What are the challenges?

Time pressure is a big challenge in the IVF lab. Eggs, sperm and embryos must be handled at the appropriate times, coupled with the demands of the clinic with patient appointments to be kept.

In what way is your degree relevant?

My degree has given me an excellent grounding in the biological principles which underpin the science I carry out daily. From my PhD I also have practical experience which has made working in a busy lab a much less daunting challenge.

How has your role developed and what are your career ambitions?

I've learned more practical skills, which has allowed me to become an increasingly valued member of the team. In the future I hope to marry my love of clinical healthcare science with my passion for academic research, ultimately working in the clinic while also undertaking active research to help patients both in the present and the future.

What are your top tips for choosing a postgraduate course?

Consider the kinds of transferable skills it may help you to develop. Learning the academic content is really important, but it's the other skills like time management and problem solving that have been most invaluable to me.

What advice can you give to others wanting to get into this job?

  • Do your research into how to get into the profession.
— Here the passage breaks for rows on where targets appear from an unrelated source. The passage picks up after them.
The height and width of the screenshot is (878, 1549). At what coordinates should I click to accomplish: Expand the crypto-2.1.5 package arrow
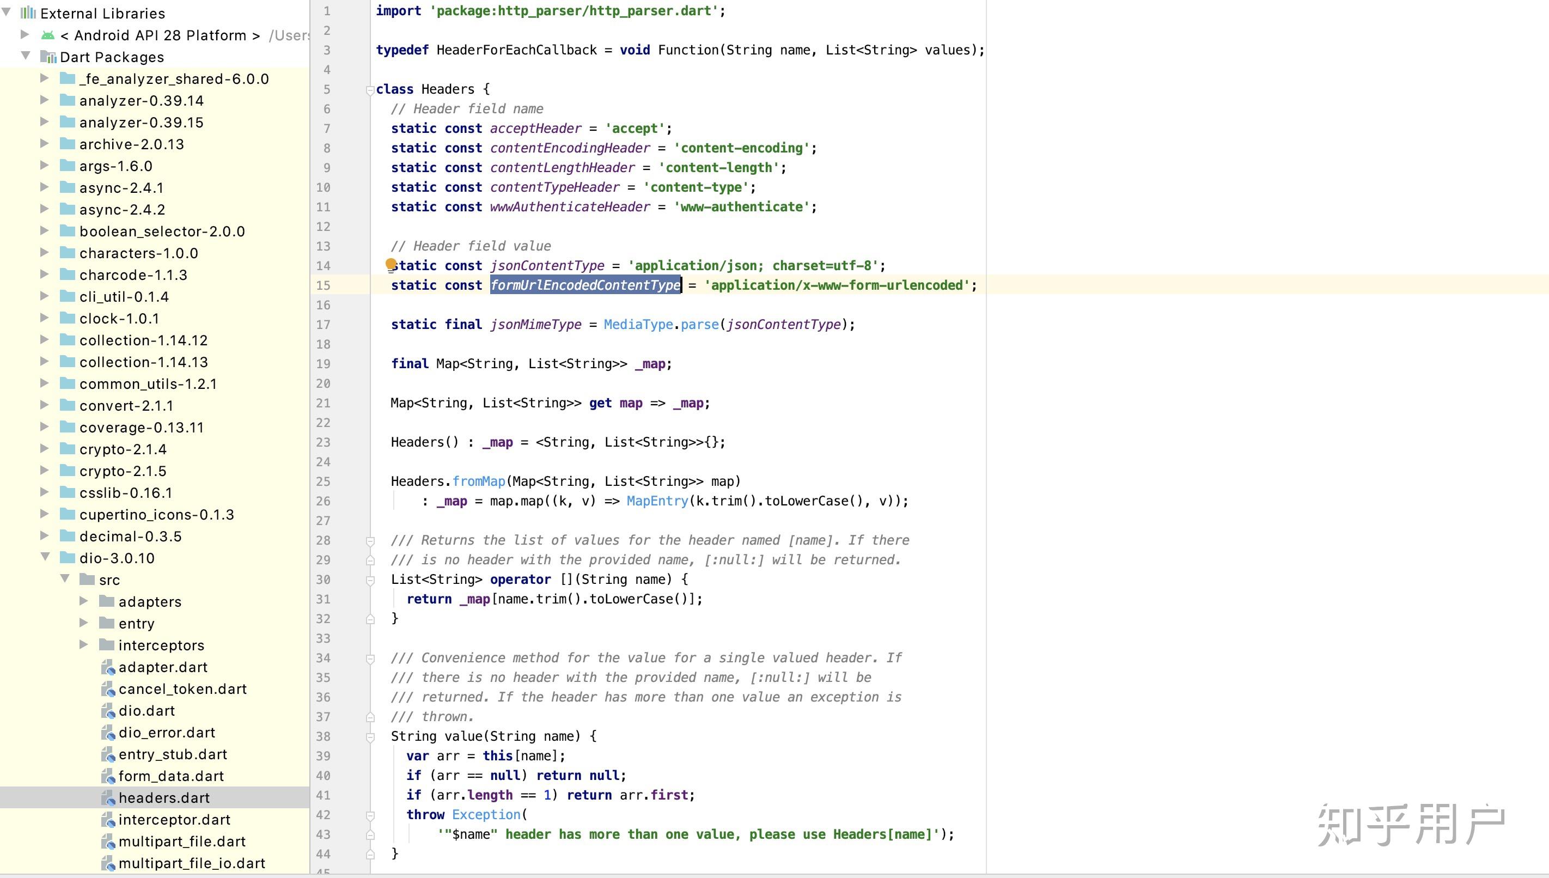click(44, 470)
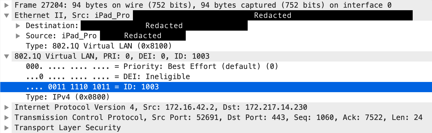This screenshot has height=133, width=432.
Task: Expand the Internet Protocol Version 4 triangle
Action: pos(7,107)
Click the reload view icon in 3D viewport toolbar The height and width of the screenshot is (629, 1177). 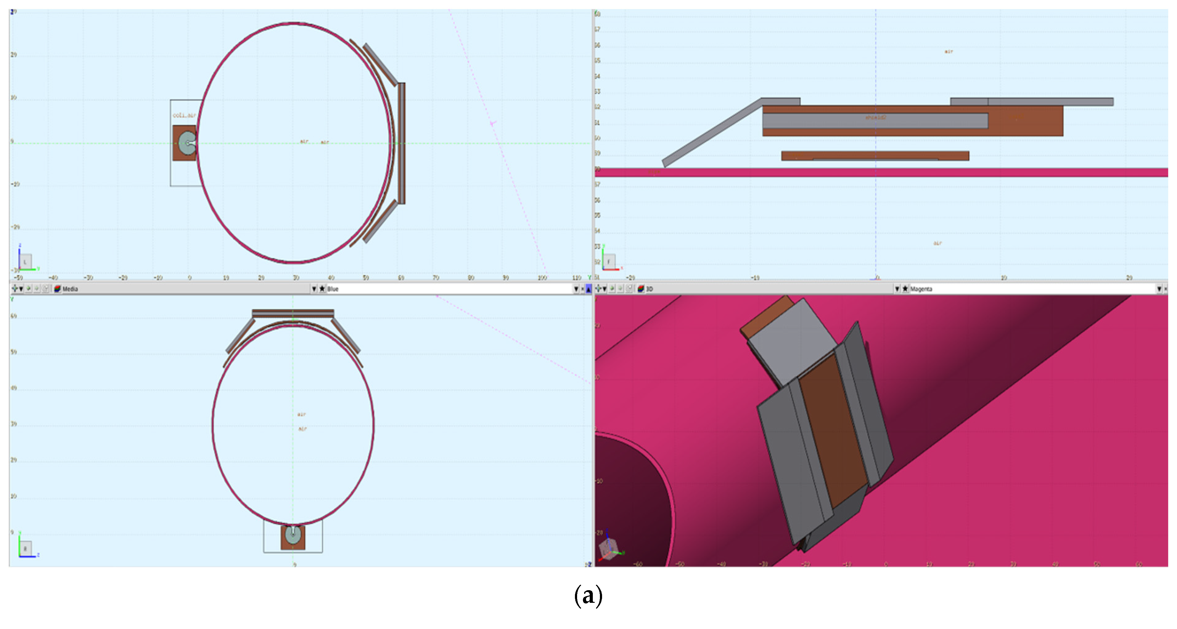tap(630, 289)
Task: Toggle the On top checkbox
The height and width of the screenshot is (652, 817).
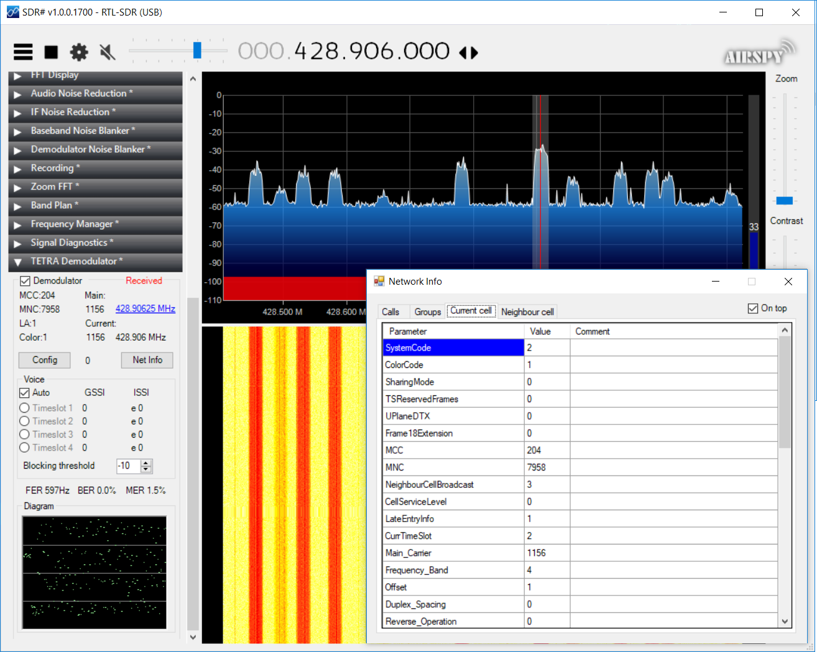Action: 753,308
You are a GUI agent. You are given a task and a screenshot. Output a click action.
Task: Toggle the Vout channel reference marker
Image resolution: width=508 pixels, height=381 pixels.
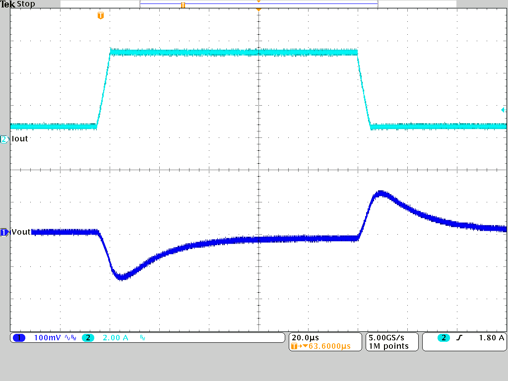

Generally, in England the STP is the main route into embryology. But beyond England it's often possible to learn and qualify while working in the field.
  • Make contacts. Embryology is a relatively small field and embryologists are open to talking with people who are interested in a career in reproductive medicine.
  • Don't give up. Many embryologists have applied multiple times. It's a competitive field but by developing a strong CV and getting advice from others already in the area it's possible to get there.